ENCS, the European Network for Cyber Security, and E.DSO, the European Distribution System Operators’ Association have announced the launch of cybersecurity baseline requirements for smart meters (SMs) and data concentrators (DCs).
As the second in a series of security guidelines for smart grid components, these mark an important stimulus in improving and harmonising the security of smart grid devices across Europe, helping to build a more resilient ‘grid of grids’.
The requirements provide European distribution network operators (DNOs) and distribution system operators (DSOs) with a practical set of considerations that can be used totally or partially when procuring and testing SMs and DCs.
ENCS has been active in smart meter security since it was established in 2012. Having started by analysing vulnerabilities in the smart metering protocols and effectiveness of certification approaches, ENCS publicly launched its first set of SM security requirements for Oesterreichs Energy, guiding the whole of Austria towards a secure smart meter roll-out.
Building on this approach for various countries across Europe, ENCS developed its unique requirements-based security testing method. Unlike traditional testing based on attempted tampering, the ENCS testing approach evaluates the actual security level of components against the requirements, and provides objective feedback to the manufacturers, helping them to improve the security level of the devices.
Over four years of testing and improvement, ENCS has witnessed a considerable increase in the security level of the current generation of SMs and DCs.
Nuno Medeiros, Chair of E.DSO Cyber-Security Task Force, stated: “Utilities can use the requirements as a baseline tool for risk mitigation, supporting their risk management strategies.”
Integrating the expertise of key industry stakeholders, the new guidelines are already being applied by Austrian, Bulgarian, Czech, Dutch, Estonian, Portuguese and Swedish DSOs for procurement and security testing purposes.
Anjos Nijk, Managing Director of ENCS, stated: “With harmonisation of smart meter requirements we have moved away from the scattered approach that saw disparate security requirements spring up across Europe.”
“As more grid operators across Europe use this same requirement set, it incentivises manufacturers to improve security. This then helps raise security standards across the industry. We aim to replicate this approach in other areas where the industry needs to structurally increase and harmonise security levels, such as in electric vehicle charging and distribution automation”.

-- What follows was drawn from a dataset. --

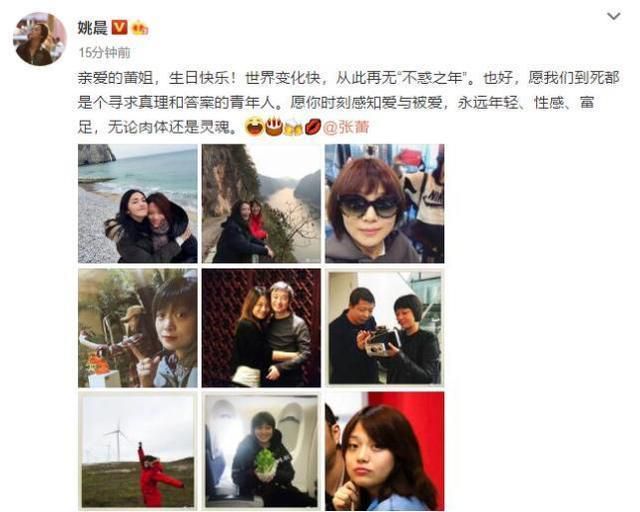
Task: Click the orange V verified badge
Action: [x=120, y=28]
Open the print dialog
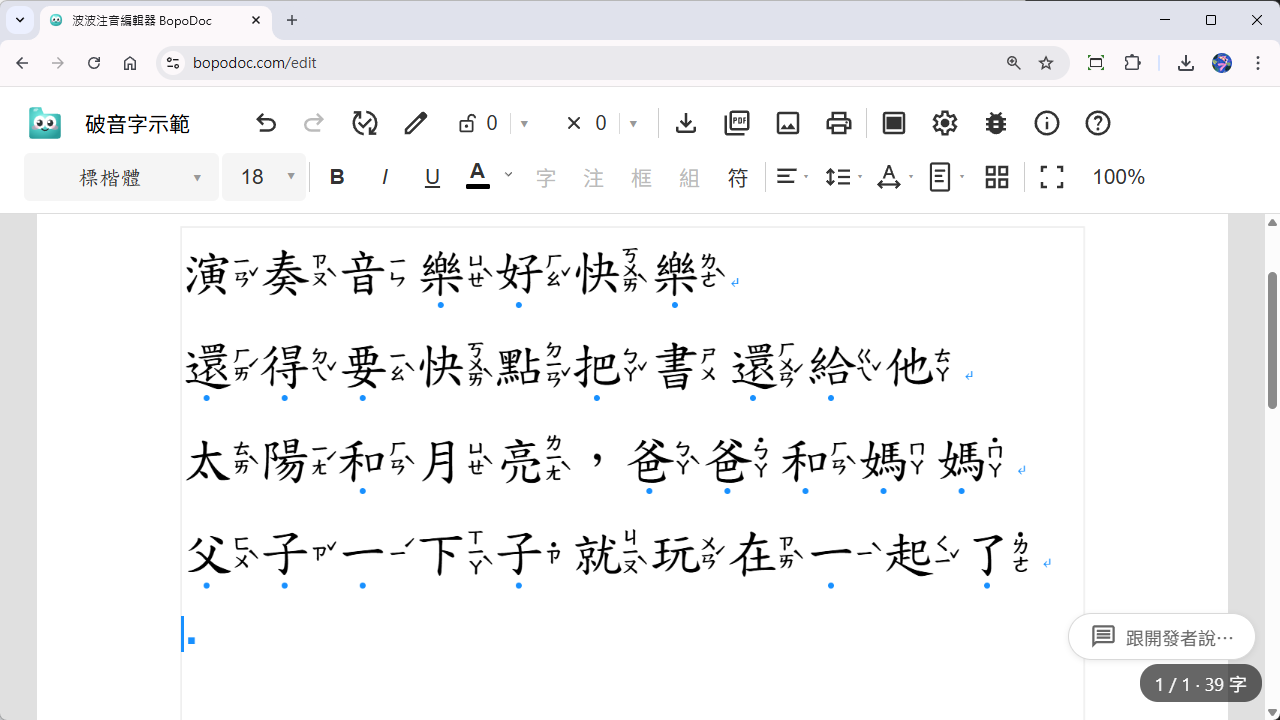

Speaking on the development of security measures for smart grid devices, Joachim Schneider, Chairman of the Technology Committee of E.DSO commented: “Traditionally, grid operators have looked to manufacturers to implement security measures in components, but manufacturers have waited for the operators to tell them what they needed rather than invest in the wrong technology. With these requirements, ENCS and E.DSO break the impasse, and we can all move forward as a more secure industry.”
The new requirements build on ENCS and E.DSO’s recent leadership pledge on smart grid cybersecurity, and on their memorandum of understanding signed in 2016.